Real Estate (13th ed.)

Joseph Ooi (Department of Real Estate, National University of Singapore)

Journal of Property Investment & Finance

ISSN: 1463-578X

Article publication date: 1 April 2003

248

Citation

Ooi, J. (2003), "Real Estate (13th ed.)", Journal of Property Investment & Finance, Vol. 21 No. 2, pp. 203-205. https://doi.org/10.1108/jpif.2003.21.2.203.2

Publisher

:

Emerald Group Publishing Limited


Besides the author, what caught my eyes when I browsed through a catalogue of real estate books was the claim by the publisher that Real Estate is the longest continuously published book in real estate. On reviewing the book, I noticed that the first edition of this book was published way back in 1922 by Prentice‐Hall, with Nelson L. North and Philip A. Benson as the authors. Alfred A. Ring took over as the third author with the fifth edition in 1960, and Jerome Dasso as the fourth author with the eighth edition in 1977. James D. Shilling, who is currently the President of the American Real Estate and Urban Economics Association (AREUEA), became the fifth author of Real Estate in the twelfth edition in 1995. He is the author of this thirteenth edition.

The book contains 703 pages, which are organized in 34 chapters covering many decisions faced in the world of real estate. The chapters are in themselves divided and arranged into six major themes as follows:

  • Part 1 – Value analysis;

  • Part 2 – Appraisal;

  • Part 3 – Property development;

  • Part 4 – Spatial economics;

  • Part 5 – Real estate finance; and

  • Part 6 – Law and brokerage.

The major decision facing most participants in real estate is the investment decision. Why invest in real estate? Which type of property to buy? How much to pay for the property? When to divest? The book devoted nine chapters in Part 1 to help the readers understand these important real estate decision issues. It starts with the basics – investment environment, valuation concepts, risk and return in real estate, federal taxes affecting real estate, and mechanics of fixed‐rate mortgage financing. Besides presenting a step‐by‐step framework to determine after‐tax cash flow and after‐tax equity reversion, Chapter 7 on investment analysis also provides an interesting table contrasting the main value determinants, investment characteristics, principal risks and most likely investor of different property types.

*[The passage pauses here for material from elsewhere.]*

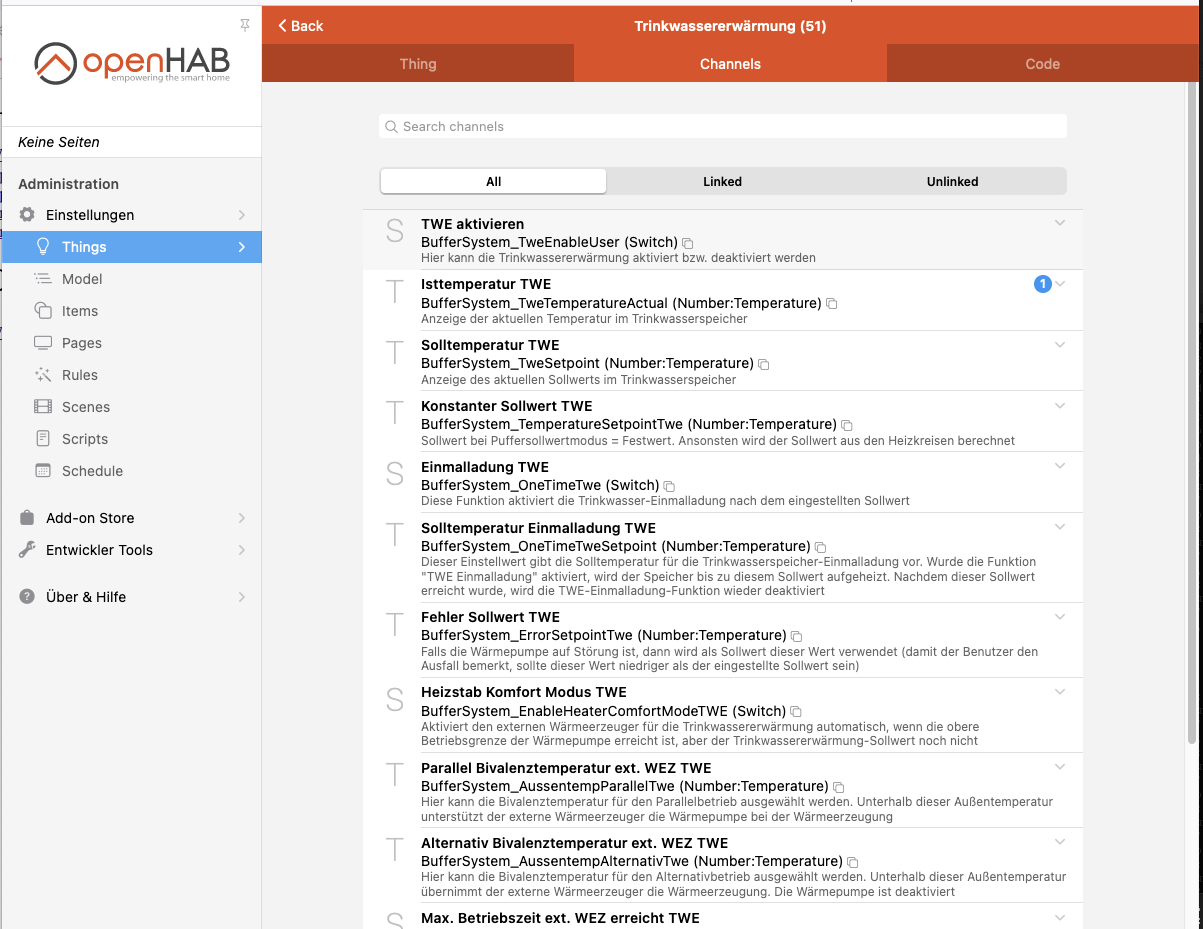
Task: Open the Code tab
Action: tap(1042, 63)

Part 2 focuses on the real estate appraisal process. Comprising only four chapters, it begins with an overview of the appraisal process. This is followed by a discussion on the capitalization approach to valuing income‐property, and the direct sales‐comparison approach to valuing single‐family properties. One common confusion amongst students, and if I may include practitioners as well, is the relationship between discount rates and capitalization rates. I was, therefore, pleased to note that the book dedicated one section to help readers distinguish between discount rates and capitalization rates, and understand how the rates are derived. Part 2 is aptly concluded with a chapter on advanced appraisal topics. However, the coverage was incomplete as the chapter only dealt in depth with two issues – namely, the concept of highest‐and‐best use and valuation of leasehold interests. The application of option pricing to valuation of specific options in real estate ought to have been covered here.

Part 3 focuses on property development. Also comprising four chapters, it provides an overview of the property development process and a conceptual basis for making property development decisions. A case example of an office building was employed to illustrate how to calculate the intensity of use for a vacant site. The main argument here is that improvements should be added to a vacant site to the point where the marginal cost equates marginal revenue. At this point, the site will be at its highest‐and‐best use. The choice between redevelopment and refurbishment is also illustrated using the case study of an apartment block.

Part 4 covers spatial economics and urban area structures. Comprising three chapters, it gives an appreciation on why urban areas grow, and how land is allocated among different users. The interaction of supply and demand in local real estate markets is examined in Chapter 19. A framework to conduct a market study and feasibility analysis is presented in Chapter 20.

Part 5 is devoted to real estate finance issues. It has five chapters covering debt and equity financing, real estate investment trusts (REITs), mortgage underwriting and securitization, and homeownership financing. Of all the chapters in the book, I find Chapter 22 on REITs most interesting and comprehensive in its coverage. The chapter gives a good conceptual understanding of REITs – how they operate, the various REIT structures, and how REIT dividends relate to return. It also illustrated how REITs are valued, and discussed the factors that may influence REIT values. The consequences of companies choosing not to be structured as REITs but as real estate operating companies, which are similar in nature to property companies, is also covered. At the end, the author also posed a very pertinent question – why equity securitization works in America and not in other countries?

Part 6, comprising nine chapters, covers a variety of topics on real property rights and interests, leasing and lease analysis, government limitations to ownership, brokerage, sale and purchase contracts, and title transfer and closing.

In summary, the book attempted to cover a wide range of real estate issues. This is both its strength as well as its weakness. Strength because it provides an integrated framework for readers to appreciate the dynamic relationships between real estate issues. However, because of the wide scope, some of the topics are not discussed in depth. Overall, it is well written and the book is appropriate for use as a reference for university students and practitioners.